- Saved entries -

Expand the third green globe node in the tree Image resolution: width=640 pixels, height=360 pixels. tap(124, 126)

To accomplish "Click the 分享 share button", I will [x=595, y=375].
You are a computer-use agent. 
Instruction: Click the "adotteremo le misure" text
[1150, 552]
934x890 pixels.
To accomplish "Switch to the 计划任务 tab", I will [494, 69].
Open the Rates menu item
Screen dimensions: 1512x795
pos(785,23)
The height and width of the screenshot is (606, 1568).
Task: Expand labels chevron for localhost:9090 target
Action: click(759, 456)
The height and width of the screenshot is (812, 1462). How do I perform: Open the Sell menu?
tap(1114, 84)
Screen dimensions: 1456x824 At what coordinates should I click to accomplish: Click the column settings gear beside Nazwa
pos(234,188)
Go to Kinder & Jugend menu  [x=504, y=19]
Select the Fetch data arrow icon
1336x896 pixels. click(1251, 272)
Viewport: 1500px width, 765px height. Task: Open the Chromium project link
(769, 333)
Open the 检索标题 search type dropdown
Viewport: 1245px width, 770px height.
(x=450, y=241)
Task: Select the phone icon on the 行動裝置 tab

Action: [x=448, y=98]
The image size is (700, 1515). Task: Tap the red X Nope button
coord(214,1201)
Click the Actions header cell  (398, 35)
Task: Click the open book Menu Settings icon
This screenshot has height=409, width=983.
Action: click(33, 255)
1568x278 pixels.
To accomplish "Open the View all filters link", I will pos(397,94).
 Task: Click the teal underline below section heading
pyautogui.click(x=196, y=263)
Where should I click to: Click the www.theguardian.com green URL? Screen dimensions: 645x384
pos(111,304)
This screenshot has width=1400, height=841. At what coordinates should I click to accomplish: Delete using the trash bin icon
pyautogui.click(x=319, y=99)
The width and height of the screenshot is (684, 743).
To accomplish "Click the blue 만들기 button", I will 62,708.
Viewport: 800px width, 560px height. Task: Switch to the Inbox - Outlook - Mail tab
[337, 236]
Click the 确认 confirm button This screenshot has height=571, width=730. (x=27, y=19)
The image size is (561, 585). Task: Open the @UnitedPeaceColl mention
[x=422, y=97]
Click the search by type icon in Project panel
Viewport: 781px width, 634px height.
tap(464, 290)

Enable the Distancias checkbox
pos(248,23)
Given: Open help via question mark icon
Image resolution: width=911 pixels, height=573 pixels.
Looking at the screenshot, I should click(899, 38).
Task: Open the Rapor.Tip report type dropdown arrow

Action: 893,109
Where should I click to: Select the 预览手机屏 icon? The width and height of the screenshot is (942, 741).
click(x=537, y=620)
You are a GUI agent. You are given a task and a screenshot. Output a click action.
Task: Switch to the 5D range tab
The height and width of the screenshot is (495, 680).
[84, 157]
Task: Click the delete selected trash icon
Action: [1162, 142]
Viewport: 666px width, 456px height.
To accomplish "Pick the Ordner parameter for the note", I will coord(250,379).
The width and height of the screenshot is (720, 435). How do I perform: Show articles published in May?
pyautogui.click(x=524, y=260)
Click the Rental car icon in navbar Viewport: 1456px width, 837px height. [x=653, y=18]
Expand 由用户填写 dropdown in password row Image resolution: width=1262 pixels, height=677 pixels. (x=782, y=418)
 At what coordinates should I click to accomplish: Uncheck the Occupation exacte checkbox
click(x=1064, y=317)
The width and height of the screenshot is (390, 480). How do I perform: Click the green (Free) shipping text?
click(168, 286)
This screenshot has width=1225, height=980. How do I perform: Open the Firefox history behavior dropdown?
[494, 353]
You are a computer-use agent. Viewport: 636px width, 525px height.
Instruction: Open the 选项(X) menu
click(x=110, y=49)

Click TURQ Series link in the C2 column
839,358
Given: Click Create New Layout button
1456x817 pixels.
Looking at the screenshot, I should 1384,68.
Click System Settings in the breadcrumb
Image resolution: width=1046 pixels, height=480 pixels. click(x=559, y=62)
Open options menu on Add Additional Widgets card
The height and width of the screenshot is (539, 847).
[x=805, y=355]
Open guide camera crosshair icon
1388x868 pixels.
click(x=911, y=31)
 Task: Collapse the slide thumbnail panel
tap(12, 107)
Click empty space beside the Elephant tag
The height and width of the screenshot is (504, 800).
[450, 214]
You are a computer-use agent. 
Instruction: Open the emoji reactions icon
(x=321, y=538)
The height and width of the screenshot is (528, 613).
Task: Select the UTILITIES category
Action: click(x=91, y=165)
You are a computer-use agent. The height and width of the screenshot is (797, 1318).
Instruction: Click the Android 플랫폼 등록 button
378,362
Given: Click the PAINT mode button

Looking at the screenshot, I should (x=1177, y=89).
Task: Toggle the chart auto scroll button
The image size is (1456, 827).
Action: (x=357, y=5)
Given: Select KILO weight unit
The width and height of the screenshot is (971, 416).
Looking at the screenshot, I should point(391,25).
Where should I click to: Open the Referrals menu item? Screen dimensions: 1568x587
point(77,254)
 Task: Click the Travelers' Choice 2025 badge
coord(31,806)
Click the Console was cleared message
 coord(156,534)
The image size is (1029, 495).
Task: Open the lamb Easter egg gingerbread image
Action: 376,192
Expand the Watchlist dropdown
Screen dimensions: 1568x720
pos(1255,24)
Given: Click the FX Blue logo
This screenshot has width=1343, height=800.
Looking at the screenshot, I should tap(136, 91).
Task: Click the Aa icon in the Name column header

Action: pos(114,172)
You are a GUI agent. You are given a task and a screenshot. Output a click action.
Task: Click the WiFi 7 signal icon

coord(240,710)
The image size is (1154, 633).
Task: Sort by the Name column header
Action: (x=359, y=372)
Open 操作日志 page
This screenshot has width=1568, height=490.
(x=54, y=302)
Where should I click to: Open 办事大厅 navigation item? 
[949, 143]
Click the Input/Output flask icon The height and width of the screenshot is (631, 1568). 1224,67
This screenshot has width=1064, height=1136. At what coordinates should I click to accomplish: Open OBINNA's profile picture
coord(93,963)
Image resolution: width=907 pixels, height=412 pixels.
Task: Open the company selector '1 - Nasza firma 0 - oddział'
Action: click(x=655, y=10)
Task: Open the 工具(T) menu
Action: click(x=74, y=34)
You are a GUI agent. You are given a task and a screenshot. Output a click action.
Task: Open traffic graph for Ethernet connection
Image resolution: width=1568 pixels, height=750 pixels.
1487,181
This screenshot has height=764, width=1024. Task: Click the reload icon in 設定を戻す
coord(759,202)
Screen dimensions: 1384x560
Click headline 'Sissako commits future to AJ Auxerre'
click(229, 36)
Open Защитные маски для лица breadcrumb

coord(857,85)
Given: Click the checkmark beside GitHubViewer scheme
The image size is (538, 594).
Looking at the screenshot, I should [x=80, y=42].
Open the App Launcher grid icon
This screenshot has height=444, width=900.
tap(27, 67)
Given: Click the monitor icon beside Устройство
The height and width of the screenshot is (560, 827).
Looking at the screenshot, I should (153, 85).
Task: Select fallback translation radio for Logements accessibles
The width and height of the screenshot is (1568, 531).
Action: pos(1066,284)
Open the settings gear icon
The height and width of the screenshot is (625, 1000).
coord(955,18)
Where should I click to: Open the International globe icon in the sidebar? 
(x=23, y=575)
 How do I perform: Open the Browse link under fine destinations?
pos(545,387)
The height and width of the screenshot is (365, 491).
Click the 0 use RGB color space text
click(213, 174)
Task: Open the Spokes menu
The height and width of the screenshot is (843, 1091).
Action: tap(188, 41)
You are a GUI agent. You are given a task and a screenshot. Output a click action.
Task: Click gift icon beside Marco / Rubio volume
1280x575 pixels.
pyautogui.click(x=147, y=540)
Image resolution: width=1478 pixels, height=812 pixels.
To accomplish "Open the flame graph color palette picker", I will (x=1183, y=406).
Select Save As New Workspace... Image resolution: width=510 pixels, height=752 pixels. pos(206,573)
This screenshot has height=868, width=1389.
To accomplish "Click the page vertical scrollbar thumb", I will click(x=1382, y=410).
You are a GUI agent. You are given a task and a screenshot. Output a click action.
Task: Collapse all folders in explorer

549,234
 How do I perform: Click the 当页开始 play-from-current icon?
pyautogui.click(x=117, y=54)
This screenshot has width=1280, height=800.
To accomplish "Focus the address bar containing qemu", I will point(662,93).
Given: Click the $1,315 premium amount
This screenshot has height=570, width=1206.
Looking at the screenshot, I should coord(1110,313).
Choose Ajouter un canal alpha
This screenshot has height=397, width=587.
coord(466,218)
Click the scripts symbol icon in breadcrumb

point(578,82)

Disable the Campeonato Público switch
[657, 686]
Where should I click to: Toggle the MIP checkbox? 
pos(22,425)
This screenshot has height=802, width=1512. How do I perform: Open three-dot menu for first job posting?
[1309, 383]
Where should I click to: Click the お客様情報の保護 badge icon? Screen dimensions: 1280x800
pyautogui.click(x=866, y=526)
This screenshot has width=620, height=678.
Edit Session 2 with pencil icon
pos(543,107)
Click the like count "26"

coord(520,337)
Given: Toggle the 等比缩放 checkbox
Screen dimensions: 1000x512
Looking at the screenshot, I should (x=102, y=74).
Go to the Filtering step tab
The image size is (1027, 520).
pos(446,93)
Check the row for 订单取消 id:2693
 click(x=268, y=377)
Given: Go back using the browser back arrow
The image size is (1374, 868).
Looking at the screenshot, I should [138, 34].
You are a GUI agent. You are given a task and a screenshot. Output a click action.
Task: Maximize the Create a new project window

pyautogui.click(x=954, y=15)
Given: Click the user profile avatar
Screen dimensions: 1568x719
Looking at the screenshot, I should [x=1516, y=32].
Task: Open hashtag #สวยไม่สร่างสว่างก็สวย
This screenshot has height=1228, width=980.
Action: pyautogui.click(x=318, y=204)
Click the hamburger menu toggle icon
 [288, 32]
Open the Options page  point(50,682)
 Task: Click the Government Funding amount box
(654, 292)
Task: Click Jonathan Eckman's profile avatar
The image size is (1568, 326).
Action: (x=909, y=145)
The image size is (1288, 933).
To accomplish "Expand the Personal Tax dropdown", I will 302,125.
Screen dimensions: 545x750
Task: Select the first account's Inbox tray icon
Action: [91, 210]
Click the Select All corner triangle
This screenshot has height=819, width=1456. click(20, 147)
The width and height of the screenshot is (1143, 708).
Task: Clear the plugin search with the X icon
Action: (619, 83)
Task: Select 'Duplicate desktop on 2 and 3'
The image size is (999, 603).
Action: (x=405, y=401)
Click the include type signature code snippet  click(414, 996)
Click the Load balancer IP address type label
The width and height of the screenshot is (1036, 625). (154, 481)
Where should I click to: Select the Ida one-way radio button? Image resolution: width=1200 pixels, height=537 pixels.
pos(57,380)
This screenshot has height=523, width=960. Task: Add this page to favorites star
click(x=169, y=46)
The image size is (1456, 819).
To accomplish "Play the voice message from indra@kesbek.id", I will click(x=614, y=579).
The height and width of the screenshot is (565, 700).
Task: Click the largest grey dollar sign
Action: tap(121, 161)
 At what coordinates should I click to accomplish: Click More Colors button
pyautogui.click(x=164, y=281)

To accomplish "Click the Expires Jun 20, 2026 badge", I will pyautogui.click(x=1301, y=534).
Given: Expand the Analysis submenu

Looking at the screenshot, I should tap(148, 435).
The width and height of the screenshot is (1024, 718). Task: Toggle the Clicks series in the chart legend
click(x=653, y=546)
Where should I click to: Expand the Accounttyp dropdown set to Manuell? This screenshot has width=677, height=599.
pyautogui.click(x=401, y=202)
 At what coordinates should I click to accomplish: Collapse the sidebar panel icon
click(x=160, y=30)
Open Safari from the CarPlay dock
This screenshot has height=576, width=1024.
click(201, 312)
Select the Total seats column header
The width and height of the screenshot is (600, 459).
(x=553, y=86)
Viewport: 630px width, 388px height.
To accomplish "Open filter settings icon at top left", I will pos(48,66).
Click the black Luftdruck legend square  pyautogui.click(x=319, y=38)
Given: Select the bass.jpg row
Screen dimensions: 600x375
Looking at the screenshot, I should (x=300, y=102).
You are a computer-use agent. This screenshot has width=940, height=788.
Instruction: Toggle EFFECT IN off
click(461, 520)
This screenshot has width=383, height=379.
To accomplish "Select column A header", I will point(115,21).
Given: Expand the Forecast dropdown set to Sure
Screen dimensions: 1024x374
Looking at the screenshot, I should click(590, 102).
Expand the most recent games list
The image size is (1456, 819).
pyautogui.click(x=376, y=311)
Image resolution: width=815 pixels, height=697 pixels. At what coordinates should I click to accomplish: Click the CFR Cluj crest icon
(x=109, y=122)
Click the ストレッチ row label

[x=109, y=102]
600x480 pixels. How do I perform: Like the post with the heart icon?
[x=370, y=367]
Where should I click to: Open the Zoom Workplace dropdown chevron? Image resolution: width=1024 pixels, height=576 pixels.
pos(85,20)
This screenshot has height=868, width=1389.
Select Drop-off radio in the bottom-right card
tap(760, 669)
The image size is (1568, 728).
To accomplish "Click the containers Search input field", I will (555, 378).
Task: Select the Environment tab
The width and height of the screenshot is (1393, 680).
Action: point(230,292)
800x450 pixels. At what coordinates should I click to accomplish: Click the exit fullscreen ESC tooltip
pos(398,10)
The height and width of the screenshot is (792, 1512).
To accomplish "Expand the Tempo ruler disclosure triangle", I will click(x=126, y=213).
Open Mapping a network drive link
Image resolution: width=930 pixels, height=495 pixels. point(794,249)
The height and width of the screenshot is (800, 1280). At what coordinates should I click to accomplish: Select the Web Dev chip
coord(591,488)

- WHAT YOU SHOULD DO -
Could you give the material as a numbered list, starting at the line containing "Viewport: 630px width, 388px height." and ending at the line containing "Action: point(230,292)", and skipping any blank lines?

- ANSWER FOR THE TASK -
1. Viewport: 630px width, 388px height.
2. To accomplish "Open filter settings icon at top left", I will pos(48,66).
3. Click the black Luftdruck legend square  pyautogui.click(x=319, y=38)
4. Given: Select the bass.jpg row
5. Screen dimensions: 600x375
6. Looking at the screenshot, I should (x=300, y=102).
7. You are a computer-use agent. This screenshot has width=940, height=788.
8. Instruction: Toggle EFFECT IN off
9. click(461, 520)
10. This screenshot has width=383, height=379.
11. To accomplish "Select column A header", I will point(115,21).
12. Given: Expand the Forecast dropdown set to Sure
13. Screen dimensions: 1024x374
14. Looking at the screenshot, I should click(590, 102).
15. Expand the most recent games list
16. The image size is (1456, 819).
17. pyautogui.click(x=376, y=311)
18. Image resolution: width=815 pixels, height=697 pixels. At what coordinates should I click to accomplish: Click the CFR Cluj crest icon
19. (x=109, y=122)
20. Click the ストレッチ row label
21. [x=109, y=102]
22. 600x480 pixels. How do I perform: Like the post with the heart icon?
23. [x=370, y=367]
24. Where should I click to: Open the Zoom Workplace dropdown chevron? Image resolution: width=1024 pixels, height=576 pixels.
25. pos(85,20)
26. This screenshot has height=868, width=1389.
27. Select Drop-off radio in the bottom-right card
28. tap(760, 669)
29. The image size is (1568, 728).
30. To accomplish "Click the containers Search input field", I will (555, 378).
31. Task: Select the Environment tab
32. The width and height of the screenshot is (1393, 680).
33. Action: point(230,292)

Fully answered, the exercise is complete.